Howie picked up Emmy, and he made kissing noises as he looked in her brown eyes. He kissed his niece on the cheek, and in return she smiled at him broadly, which she had never done so rapidly with a stranger before.
“She’s very solid,” said Howie, once so fragile himself.
Seventeen
“What a beautiful woman,” Patsy said, holding Howie’s photograph of his fiancée. She and Saul, tag-teaming, had taken Emmy upstairs, changed her into a fresh diaper and her pink pajamas, sung to her, and watched her fall asleep. Now they were together in the living room, the three of them drinking white wine and examining the picture of Howie’s Lis.
“Saul thinks she looks like you,” Howie said, glancing at Patsy. He was slurring his words a bit. “I said she didn’t.”
“She doesn’t look at all like me. Her hair is different from mine, for one thing.”
“She certainly does look like you,” Saul muttered crossly, staring at his wife, as if he were the final authority on all questions of resemblance.
“You guys. No, she’s not a bit like me. The only female in the world who looks a lot like me,” Patsy said, “is my daughter. Howie, you’re a lucky man. When’s the wedding date?”
“Next summer.” He then lowered himself from his chair onto the floor. There, on the floor, he continued his side of the conversation as he performed stretch exercises. He said he was stiff from the day’s drive. “We’re going to be married in Golden Gate Park. Lis wants to honeymoon in Hawaii, and she’s found a place on Maui where you can walk and go on excursions if you want to, or you can just stay right there, and it’s still Paradise. There are plans, and more plans, and more plans after that, about this wedding. You don’t even want to know about all these plans. I can’t keep track of them all. I never knew getting married was so complicated. It’s like managing a merger. Strategy and paperwork.”
Patsy and Saul glanced at each other.
“But the main thing is, Saul, you have to be my best man, and the other main thing is how beautiful Emmy is.” As if under silent orders for a fixed routine, he then sat down and did a runner’s stretch on the other side of the coffee table, with one leg behind him and one in front. “What a beautiful daughter. You two are so lucky. Except for living in Five Oaks.”
“Well, there’s another one coming,” Patsy said, patting herself, ignoring his remark about their very wonderful city. She explained to Howie that this one was a boy and that the due date was May thirteenth.
Howie stood up, holding his arms entangled with each other in front and then behind him, wrenching them from side to side for flexibility.
“Hey, congratulations.
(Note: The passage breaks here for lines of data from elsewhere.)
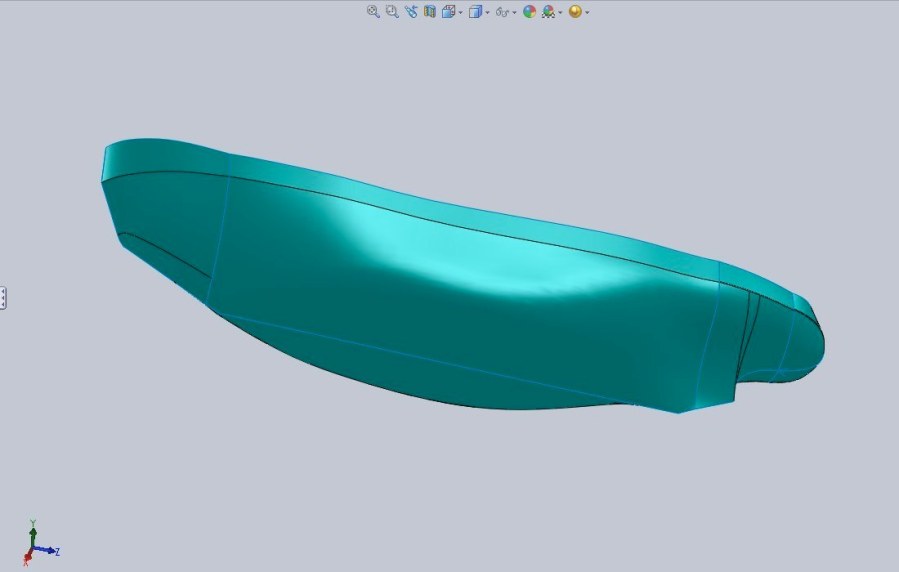Open the Apply Scene dropdown arrow
This screenshot has height=572, width=899.
pyautogui.click(x=559, y=13)
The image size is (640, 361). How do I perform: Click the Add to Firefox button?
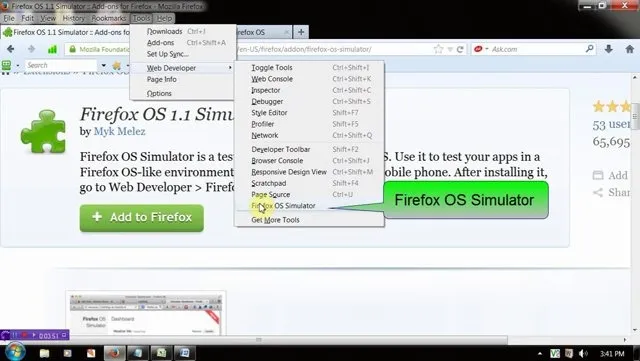[x=142, y=218]
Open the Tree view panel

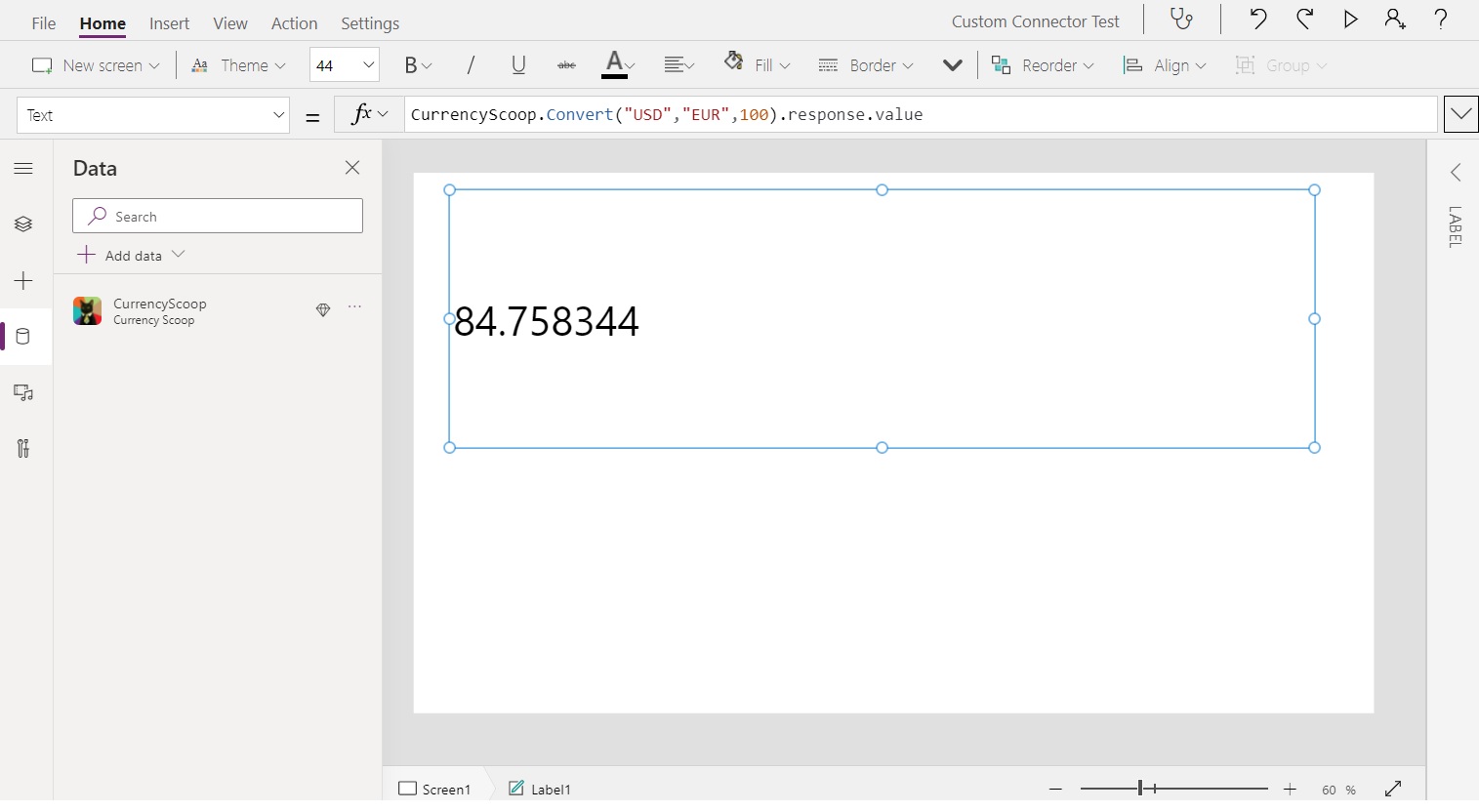tap(22, 224)
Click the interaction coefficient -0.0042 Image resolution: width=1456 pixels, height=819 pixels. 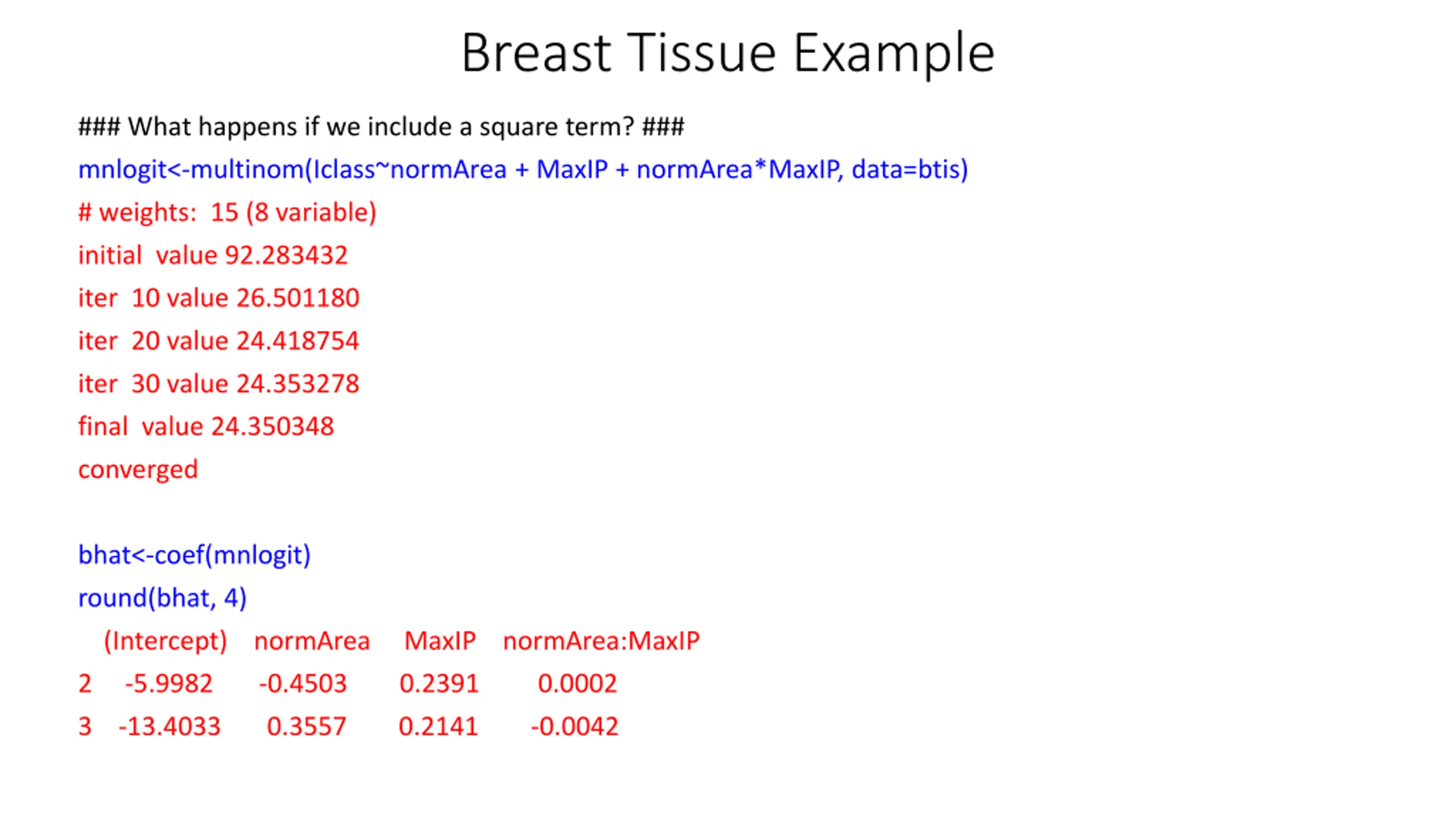574,727
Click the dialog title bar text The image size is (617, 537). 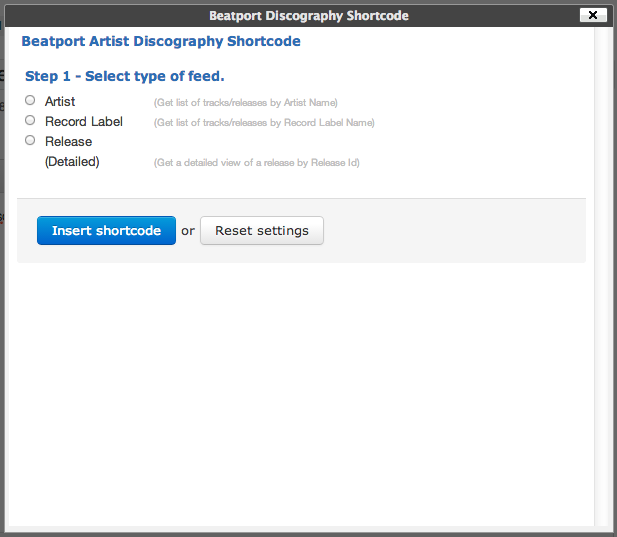[x=308, y=16]
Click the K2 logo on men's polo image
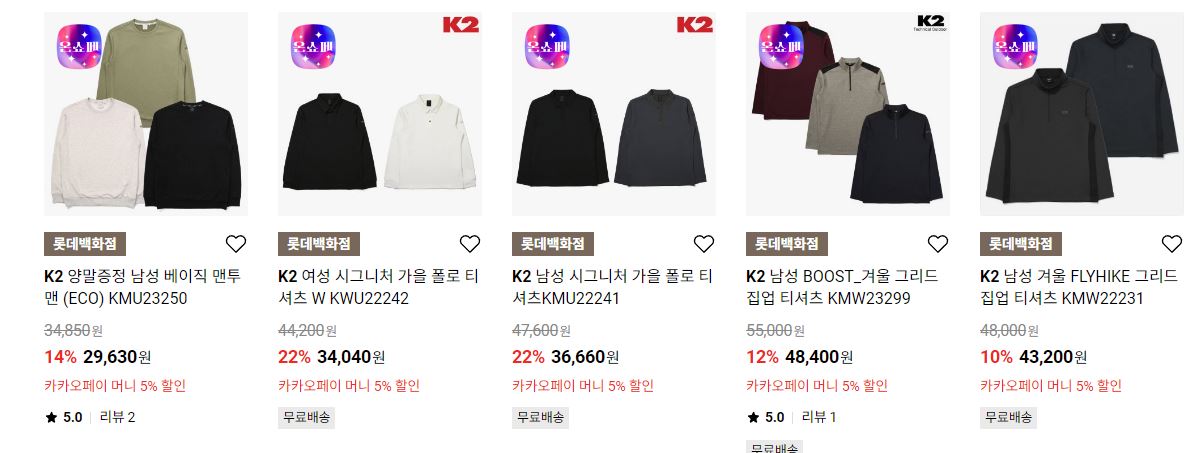1197x453 pixels. (695, 24)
Or do you withhold congratulations until the baby is born? Patsy,” he said, “there’s one thing I have to ask about. When you came home, you said the scapegoating had started. What did you mean?”
He lowered himself to the floor. While he did several push-ups, Patsy told him about Gordy Himmelman’s suicide. Saul sat in his chair, watching his brother’s exercises without commenting on them or on the Gordy Himmelman story that Patsy was telling. Public calesthenics had seemingly turned into acceptable social behavior. The only time Saul allowed himself a reaction occurred when Patsy reported that she had talked to Anne McPhee and then had driven over to Brenda Bagley’s house. Saul’s face took on a raised-eyebrow attentiveness. Howie’s reaction was minimal, though he had a peevish expression as he listened and exercised, as if the story were a mind pollutant.
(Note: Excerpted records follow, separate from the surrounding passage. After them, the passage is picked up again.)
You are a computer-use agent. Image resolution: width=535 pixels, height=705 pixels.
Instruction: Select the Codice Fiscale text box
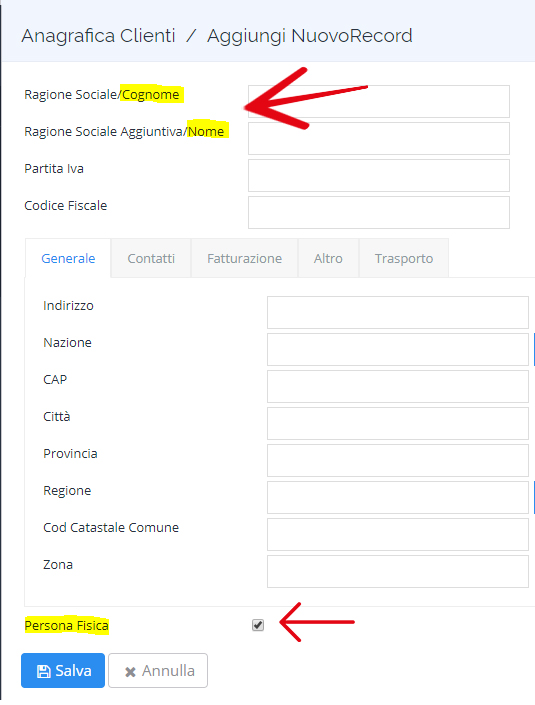379,212

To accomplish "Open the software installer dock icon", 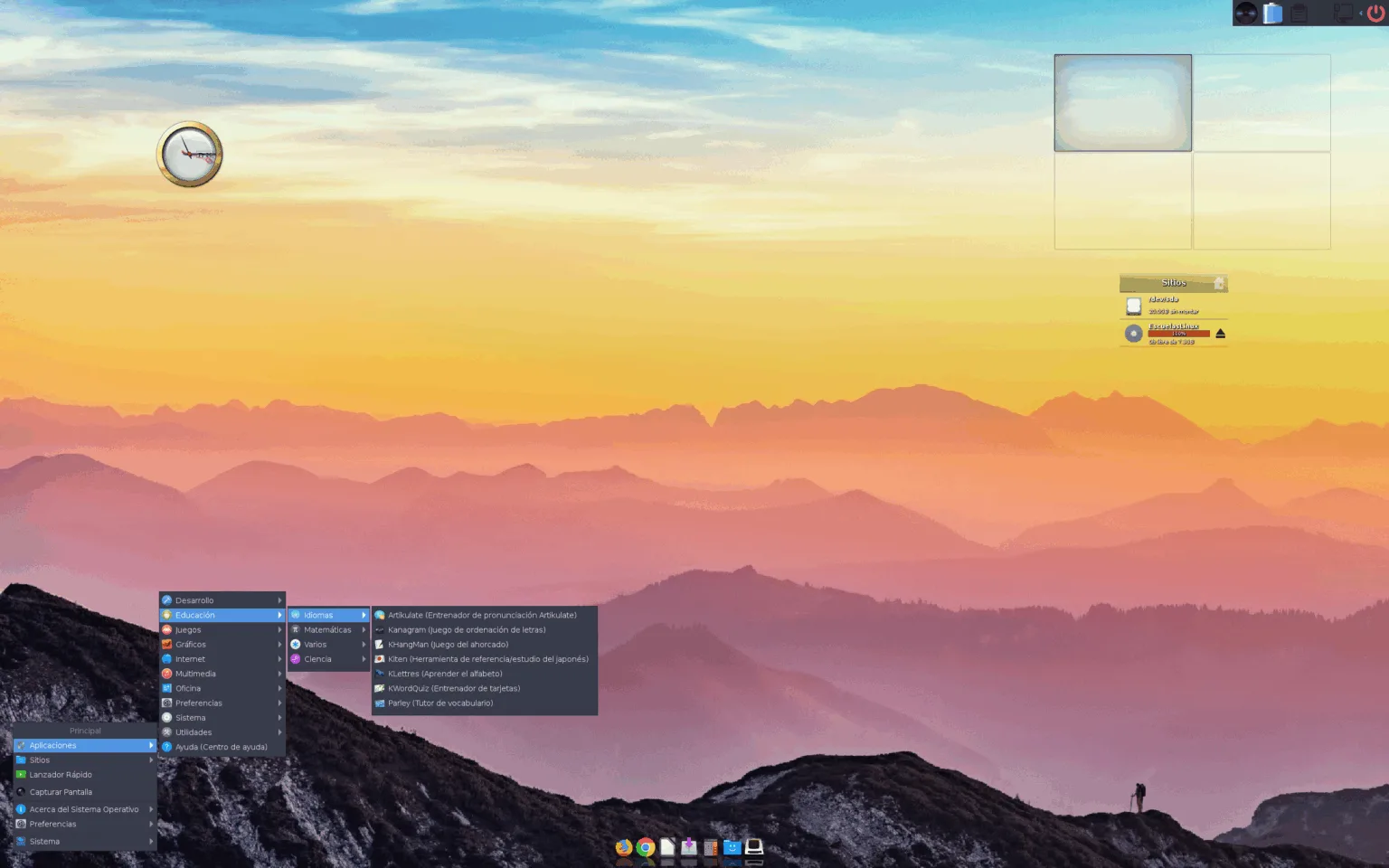I will pos(688,847).
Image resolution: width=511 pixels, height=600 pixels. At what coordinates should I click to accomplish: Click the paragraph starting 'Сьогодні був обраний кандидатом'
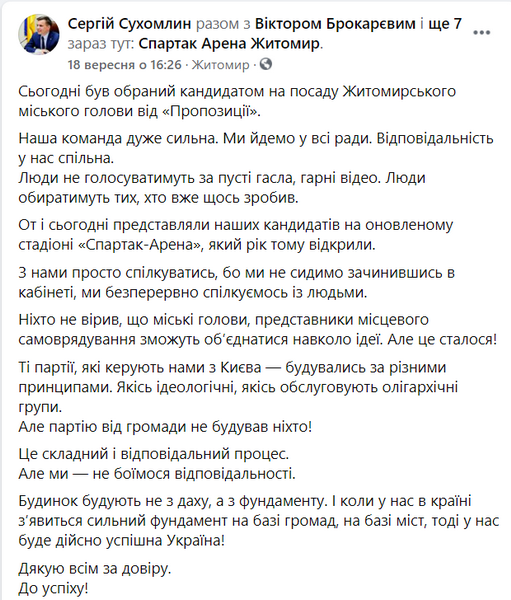[237, 101]
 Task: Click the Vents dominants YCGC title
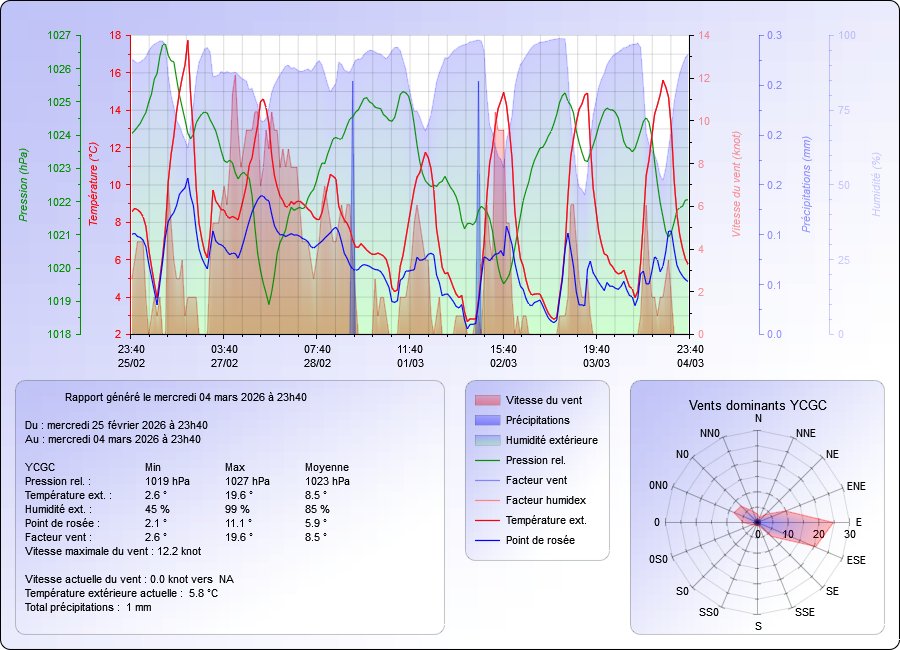(x=757, y=405)

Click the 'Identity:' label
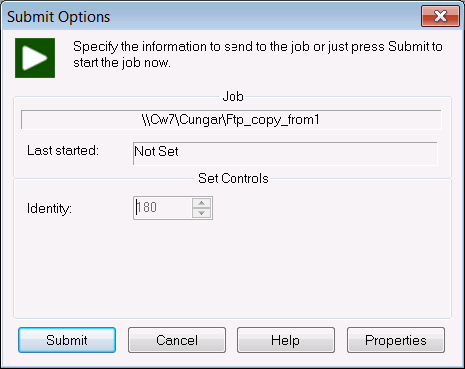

“You do have to get out of this place,” Howie told them tonelessly, finishing his last push-up and taking a breather in a sitting position, his hands on his hips.
“Nothing doing,” Saul said. “I’m staying. I have to. I’m on a mission. We are.”
“And what would that mission be?” He took on an expression of petulance.
“I don’t know,” Saul explained. “In due time, the mission will reveal itself.”